Eu tenho uma teoria sobre isso. Nessa última década, ou desde o Missão: Impossível, de Brian de Palma, para usar o mesmo marco de Adolfo, a qualidade dos blockbusters evoluiu e foi reconhecida, mas a fachada desses filmes caros nunca foi tão... séria.

Vejamos três exemplos de sucessos altamente rentáveis: King Kong, O Senhor dos Anéis e Homem-Aranha 2. A trilogia - cinema excepcional, eu diria - raspou as bilheterias mundo afora e ainda ganhou o prestígio industrial do recorde de todos os tempos nos prêmios Oscar, mas seu template fantasia ajudou a minar o respeito com o qual o filme deveria ter se mantido, até hoje.

King Kong e Homem-Aranha 2, ainda melhores, geniais até, nem chegaram tão longe, porque nunca tiveram a ambição obsessiva de conquistar o mundo adulto, como quer Batman. E olha que nem mencionei a Pixar, estúdio que cravou coisas como Procurando Nemo, Os Incríveis e Ratatouille, e tem um grande exemplo de sofisticação ainda em cartaz: Wall-E.

O fato de que nenhum desses filmes foi visto como o "ponto de virada" só pode ser explicado por uma questão de "demographics". Há ainda, a idéia de que a infantilização do cinema americano pós-Star Wars é a grande culpada por uma suposta decadência da qualidade.

Claro que o público adulto ficou em segundo plano, mas é isso é culpa de filmes como Caçadores da Arca Perdida, De Volta Para o Futuro ou E.T.? Eu acho que não. Mas se este pensamento existir no meio da crítica, parece quase óbvio que a qualidade de um blockbuster só seja reconhecida se tal filme for "adulto".

→ Lista de exercícios
a – Segundo o texto sobre blockbusters, qual filme da Pixar ainda estava em cartaz como grande exemplo de sofisticação?
b – Prossiga com o texto sobre blockbusters a partir da última frase, por favor.

→ Entradas fornecidas
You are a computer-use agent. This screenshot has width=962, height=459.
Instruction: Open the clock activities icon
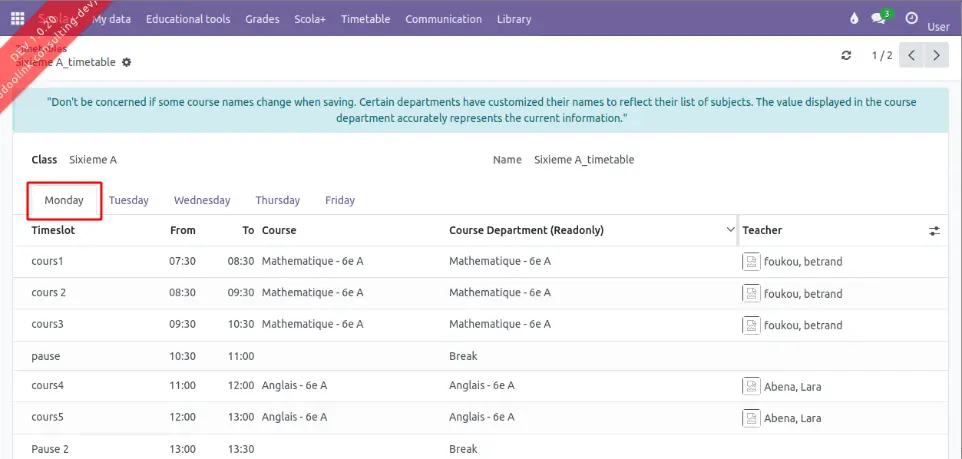point(911,18)
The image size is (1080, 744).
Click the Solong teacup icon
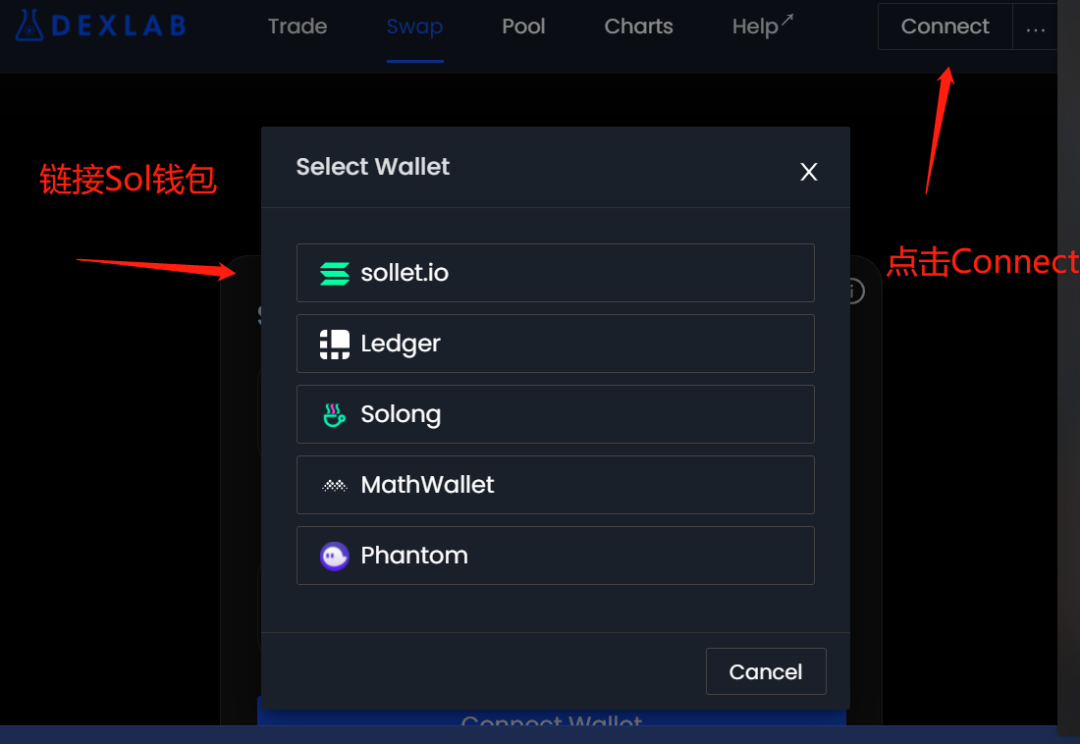tap(334, 415)
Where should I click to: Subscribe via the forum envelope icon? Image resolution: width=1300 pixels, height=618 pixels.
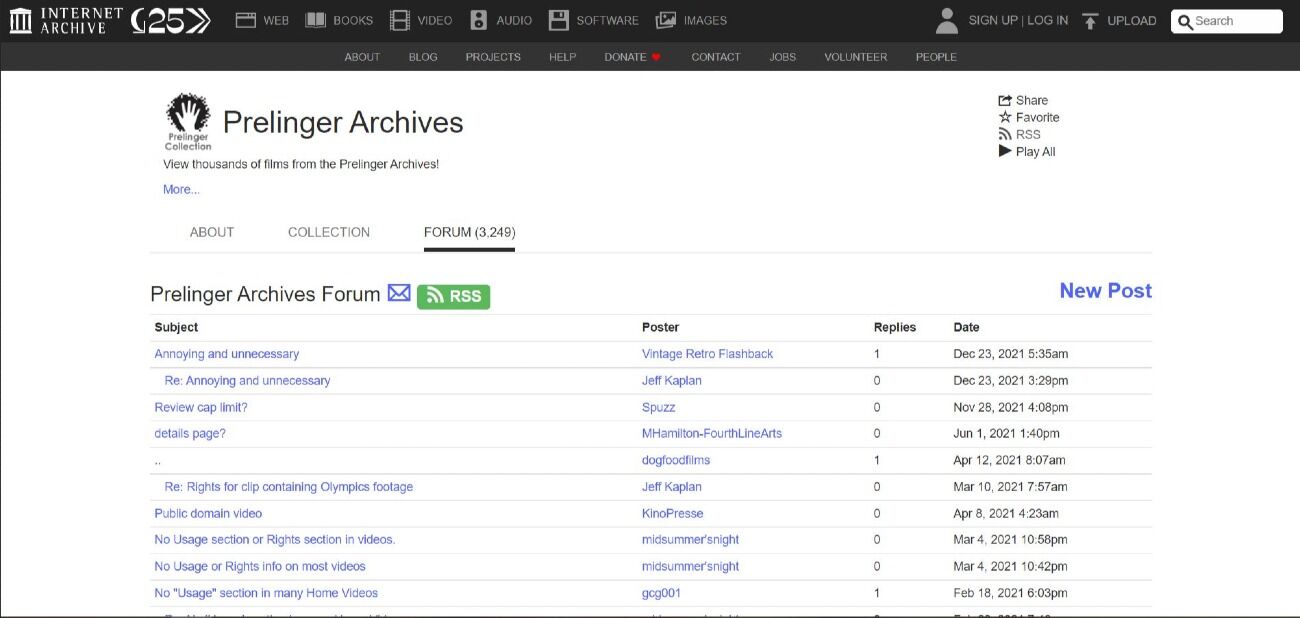399,293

→ Respostas finais
a – Wall-E.

b –
Pois bem. O flerte de The Dark Knight com o mundo adulto foi amplificado de uma maneira mórbida, com a morte de Heath Ledger, o Coringa. Não que o diretor tenha qualquer culpa sobre isso, mas não há como negar que ele saiu beneficiado disso, ainda mais quando Ledger está tão chamativo (não exatamente melhor do que o cowboy de Brokeback Mountain, apenas mais "visual").

Fora isso, o que há de tão profundo e complexo na mente de Christopher Nolan? Eu acho que o filme não é um pires, mas de certa forma a aura de entretenimento adulto vem da forma como ele se apropria do gênero que está no topo hoje em dia nos EUA, na liderança de qualidade: o policial.

O Cavaleiro das Trevas sintetiza razoavelmente a nova brutalidade evidenciada em coisas como Os Infiltrados, Munique, e especialmente, Colateral e Miami Vice, de Michael Mann. São todas obras urbanas e essencialmente noturnas, filmadas com um realismo quase que próximo às imagens de telejornal. Personagens passam longe do tira e do bandido fdp, mas se misturam, evitando o maniqueísmo. Quando alguém morre metralhado, não é apenas um tronco voando na tela, mas morte mesmo, com todas as implicações que normalmente são poupadas às platéias.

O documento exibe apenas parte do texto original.